In den Rechtsurteilen des ständigen Komitees für Rechtsfragen (Al-Lajnah Ad-Daimah) wurde angeführt: „Es ist erlaubt diese Süßigkeiten, die seitens der Nichtmuslime zu gewöhnlichen und nichtreligiösen Anlässen den Muslimen angeboten werden, anzunehmen, wie beispielsweise zur Geburt des Kindes etc. Dies fällt unter die Annahme von Geschenke der Nichtmuslime, wobei es vom Propheten -Allahs Segen und Frieden auf ihm- authentisch überliefert wurde, dass er Geschenke von Götzendienern (Polytheisten) annahm.“ [Ende des Zitats aus „Fatawa Al-Lajnah Ad-Daimah“, Band 2. (10/470). In Unterschrift: Schaikh ˈAbdulˈaziz Ibn Baz, Schaikh ˈAbdulˈaziz Alu Asch-Schaikh, Schaikh Bakr Abu Zayd]

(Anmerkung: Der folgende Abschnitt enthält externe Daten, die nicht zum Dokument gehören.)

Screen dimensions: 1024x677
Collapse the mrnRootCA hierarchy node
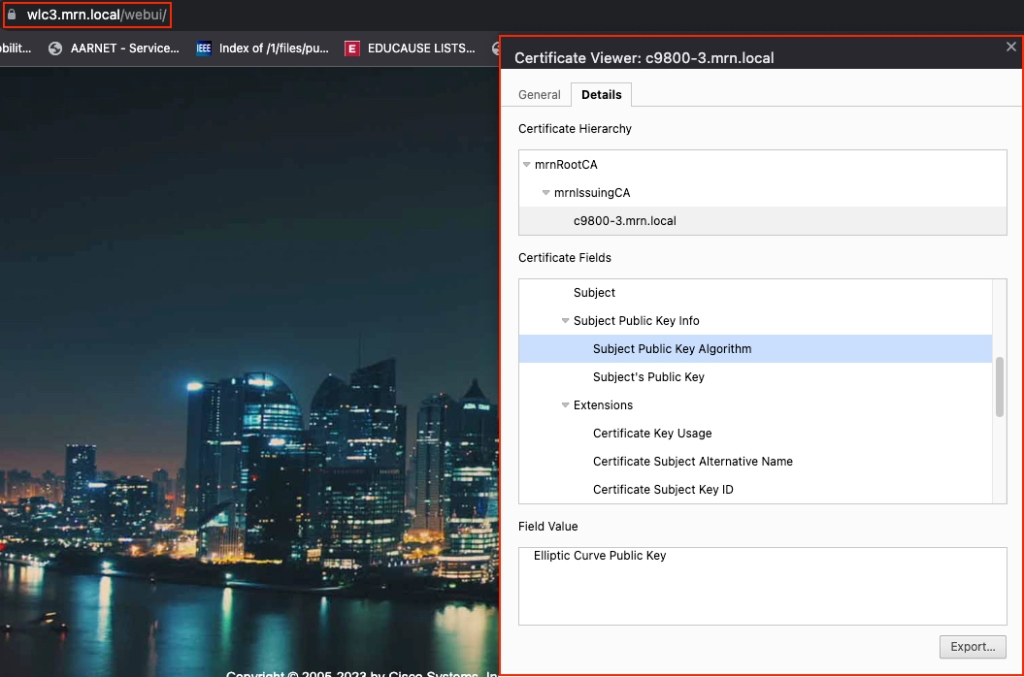(527, 165)
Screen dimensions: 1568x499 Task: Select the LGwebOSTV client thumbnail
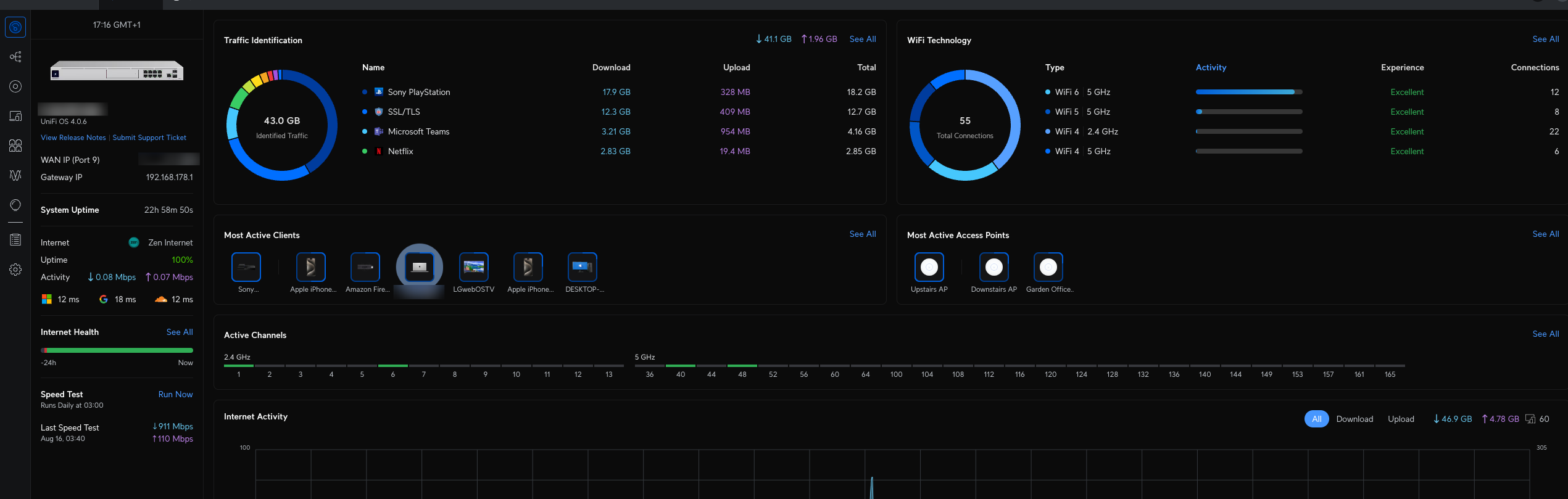473,267
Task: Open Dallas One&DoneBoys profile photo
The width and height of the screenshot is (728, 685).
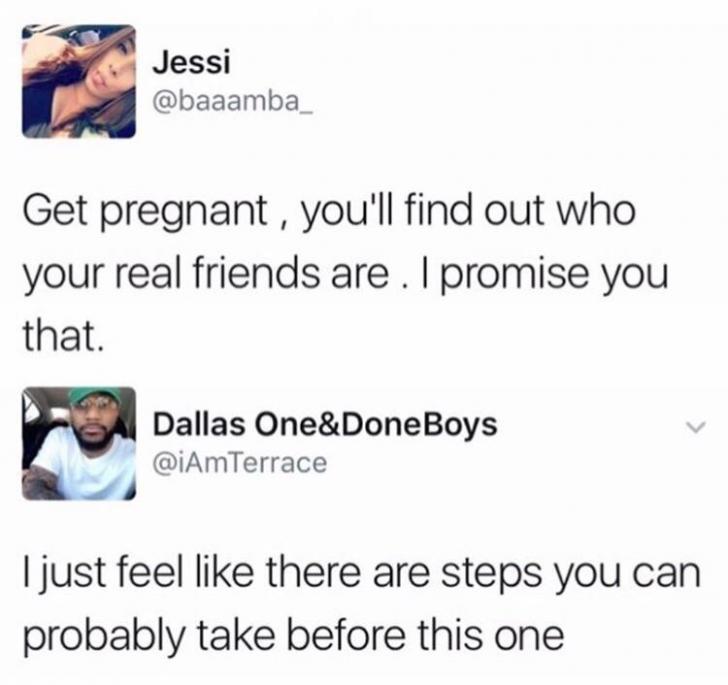Action: tap(79, 444)
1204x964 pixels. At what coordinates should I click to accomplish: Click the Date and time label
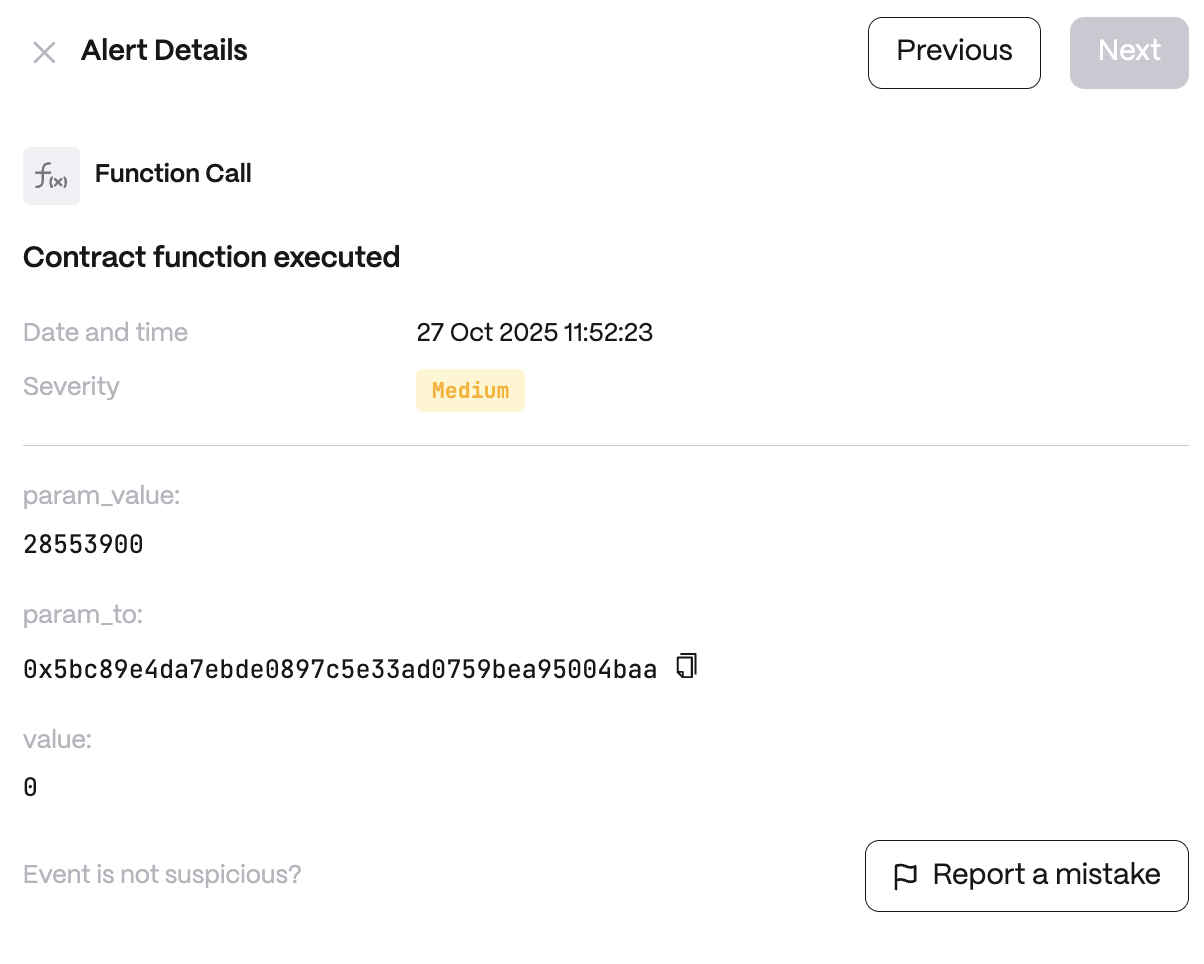point(105,332)
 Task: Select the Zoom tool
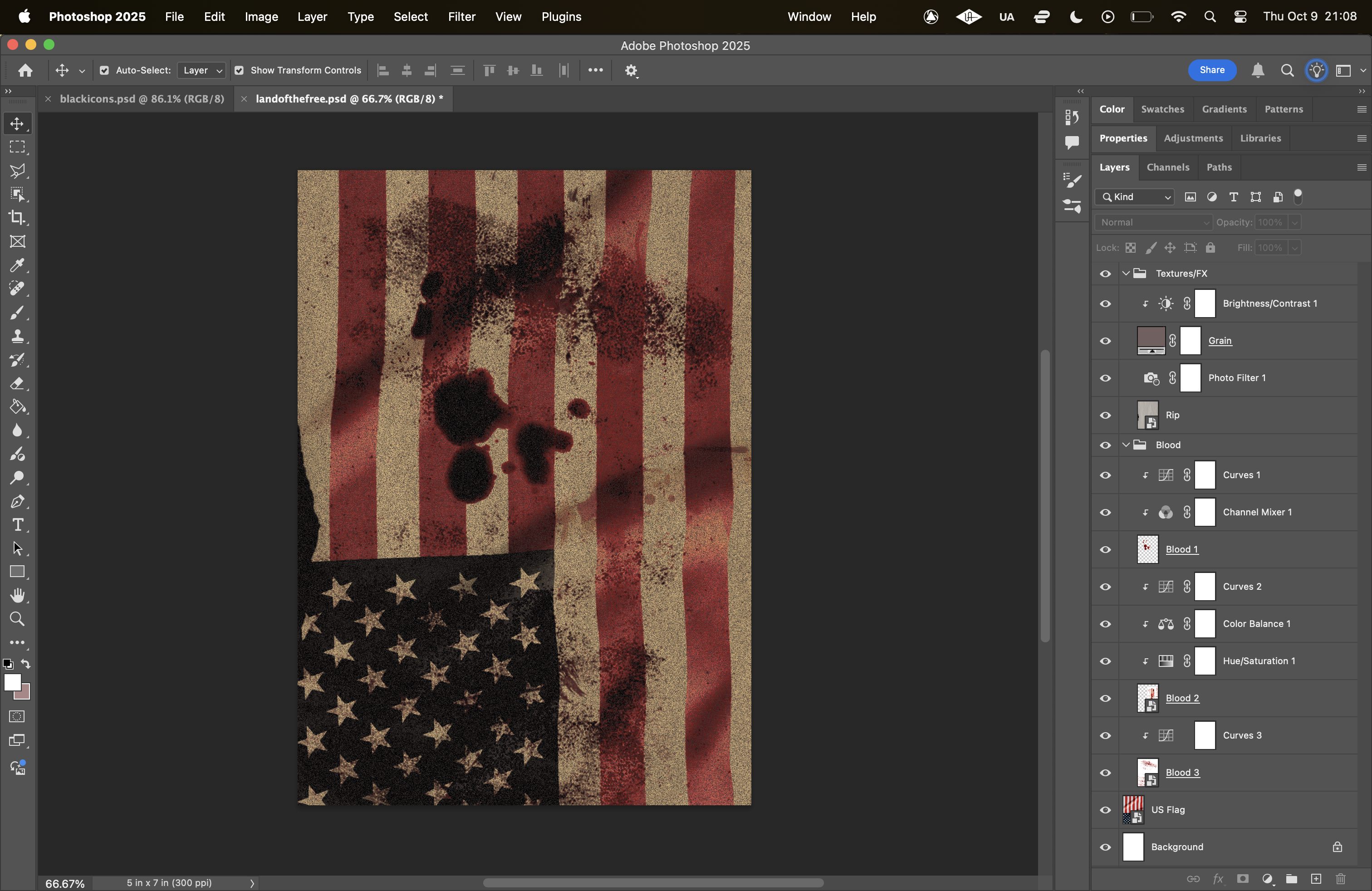tap(17, 618)
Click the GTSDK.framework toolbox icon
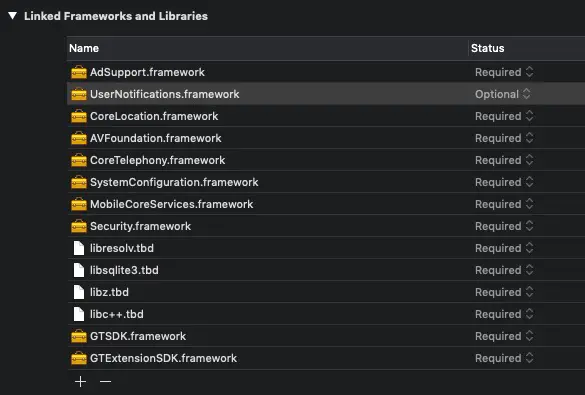This screenshot has height=395, width=585. [79, 336]

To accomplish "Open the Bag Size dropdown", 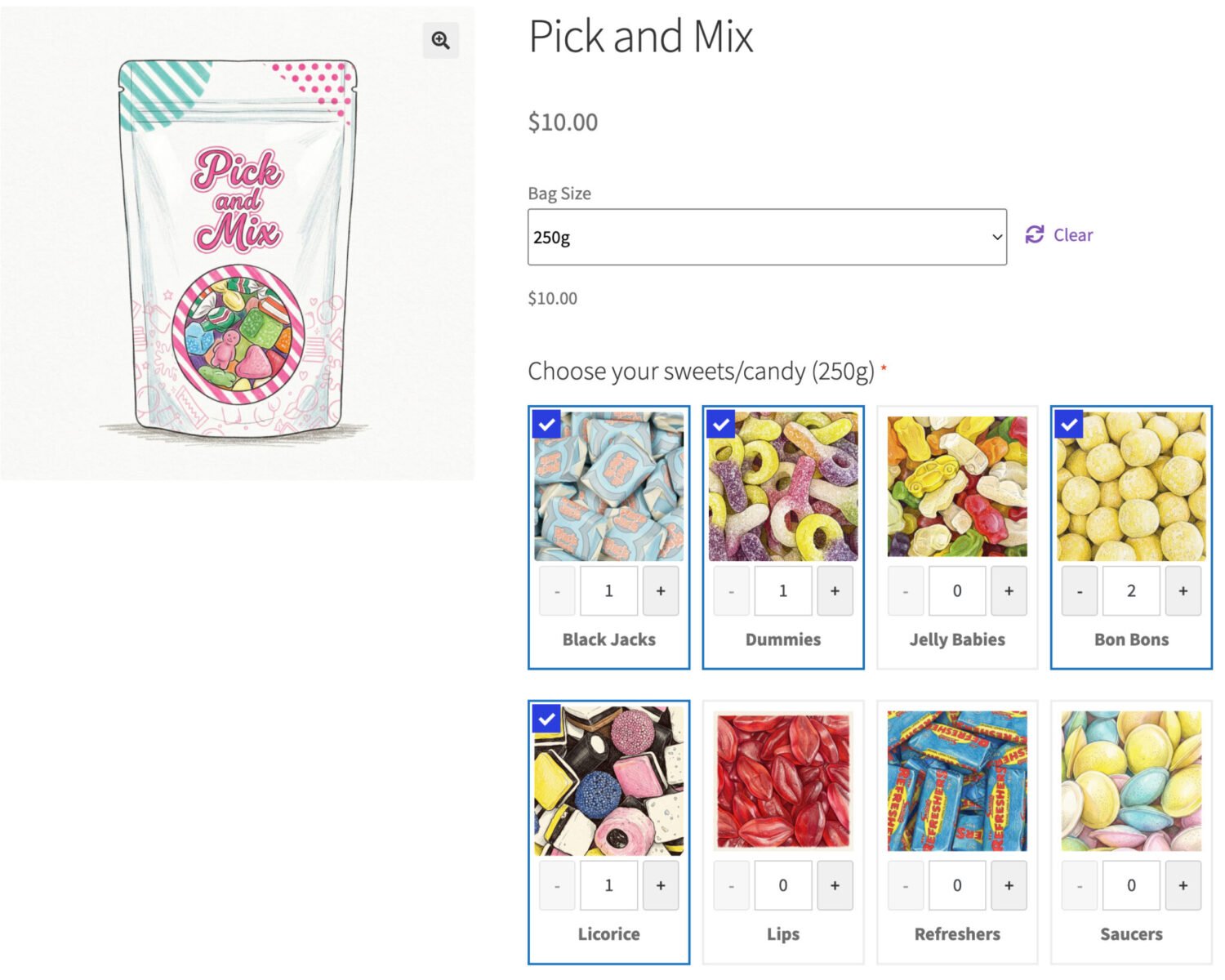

Und Schaikh Ibn ˈUthaimin -möge Allah ihm barmherzig sein- wurde die Frage gestellt: „Ich habe einen nichtmuslimischen Nachbarn. Zu einigen Anlässen schickt er mir ab und zu Essen und Süßigkeiten. Ist es mir erlaubt, davon zu essen und meinen Kindern davon zu Essen zu geben?“

Ja. Es ist dir erlaubt, von der Nahrung zu essen, die dir ein Nichtmuslim schenkt, wenn du ihm vertraust. Der Prophet -Allahs Segen und Frieden auf ihm- hat das geschenkte Schaf einer Jüdin angenommen, und er hat die Einladung zum Essen eines Juden angenommen, der ihn zu sich nach Hause einlud, und aß bei ihm. Es spricht nichts dagegen, Geschenke von Nichtmuslimen anzunehmen oder bei ihnen (zuhause) zu essen, jedoch unter einer Bedingung, und zwar, dass sie vertrauenswürdig sind, bzw. dass man sicher vor ihnen ist. Denn, wenn man etwas von ihnen zu befürchten hat, so darf man der Einladung nicht Folge leisten. Ebenso gehört dazu die Bedingung, dass der Anlass kein religiöser Anlass ist, wie Sylvester usw. Denn in diesem Fall dürfen Geschenke ihrerseits (seitens der Nichtmuslime) nicht angenommen werden.“ [Ende des Zitats aus „Fatawa Nur ˈAla Ad-Darb“ (2/24)]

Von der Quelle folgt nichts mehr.